Try it:
Copy the passage about Floreana from "Floreana’s only human" to "of the world.", swapping "village" for "town".

Text provided:
+-------+

Home to black sand beaches, sparkling lagoons, and misty highland peaks, the island of Floreana, on the Galápagos, has an extraordinary array of natural attractions. The sixth-largest island in the Galápagos Archipelago is a major draw for wildlife watchers, with biological wonders both on land and below the waves. Aside from its natural allure, Floreana has an intriguing — at times rather dark — history of human settlement, for which the island has acquired no small degree of infamy.
Jutting out into the ocean on the island’s northern side, Punta Cormorant is one of Floreana’s wildlife wonderlands. Galápagos penguins dive for fish offshore or lounge on the rocks, while red-billed tropicbirds nest on the rocky cliffs above. Further out, lava gulls teeter on the jagged black rocks of the Devil’s Crown (a submerged volcanic cone) while angelfish, marbled rays, and reef sharks glide about in the surrounding waters. Nearby, sea lions bask on a beach that, because of the presence of the mineral olivine, has a greenish tint.
From there, a trail leads to a powdery white sand beach on the other side of the isthmus, where the tracks of green sea turtles can sometimes be spotted on the shoreline. Even more spectacular is a mangrove-lined lagoon just inland that supports one of the largest populations of greater flamingos anywhere in the Galápagos. As many as 150 of the elegant long-legged birds can be spotted there, along with numerous other water birds and the odd Galápagos hawk soaring overhead.
Floreana’s only human settlement is the tiny village of Puerto Velasco Ibarra. Its 100 or so human residents are often outnumbered by flamingos and sea lions. An eerie quiet hangs over its dusty streets and often-deserted port. Strolling past its slumbering houses after nightfall, against the backdrop of dark ocean waves and a sky full of stars may make you feel as though you’ve reached the edge of the world.

+-------+

The data:
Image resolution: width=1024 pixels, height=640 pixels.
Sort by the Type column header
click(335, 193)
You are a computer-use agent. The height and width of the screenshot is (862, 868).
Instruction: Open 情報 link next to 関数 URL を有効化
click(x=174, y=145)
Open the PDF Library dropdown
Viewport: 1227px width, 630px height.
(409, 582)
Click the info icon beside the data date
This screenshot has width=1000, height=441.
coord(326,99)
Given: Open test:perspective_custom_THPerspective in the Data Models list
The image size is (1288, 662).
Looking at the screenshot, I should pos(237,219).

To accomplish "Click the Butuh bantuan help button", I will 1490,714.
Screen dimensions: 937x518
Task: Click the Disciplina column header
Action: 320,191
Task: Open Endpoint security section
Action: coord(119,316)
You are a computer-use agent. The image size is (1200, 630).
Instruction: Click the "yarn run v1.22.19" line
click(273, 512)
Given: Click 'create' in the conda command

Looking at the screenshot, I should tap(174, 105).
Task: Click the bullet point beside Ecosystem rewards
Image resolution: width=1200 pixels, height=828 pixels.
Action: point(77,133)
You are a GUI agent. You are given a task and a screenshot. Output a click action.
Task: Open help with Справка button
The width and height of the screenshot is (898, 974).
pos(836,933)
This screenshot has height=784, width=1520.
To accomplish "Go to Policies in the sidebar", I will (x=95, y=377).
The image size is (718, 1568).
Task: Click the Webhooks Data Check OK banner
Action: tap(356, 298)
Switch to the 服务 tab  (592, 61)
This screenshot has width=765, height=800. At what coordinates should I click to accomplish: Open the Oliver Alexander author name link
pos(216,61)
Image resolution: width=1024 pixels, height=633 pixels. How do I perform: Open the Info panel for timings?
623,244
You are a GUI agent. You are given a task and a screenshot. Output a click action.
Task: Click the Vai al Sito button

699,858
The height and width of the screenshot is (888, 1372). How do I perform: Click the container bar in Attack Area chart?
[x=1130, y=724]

+-------+

Result for this exercise:
Floreana’s only human settlement is the tiny town of Puerto Velasco Ibarra. Its 100 or so human residents are often outnumbered by flamingos and sea lions. An eerie quiet hangs over its dusty streets and often-deserted port. Strolling past its slumbering houses after nightfall, against the backdrop of dark ocean waves and a sky full of stars may make you feel as though you’ve reached the edge of the world.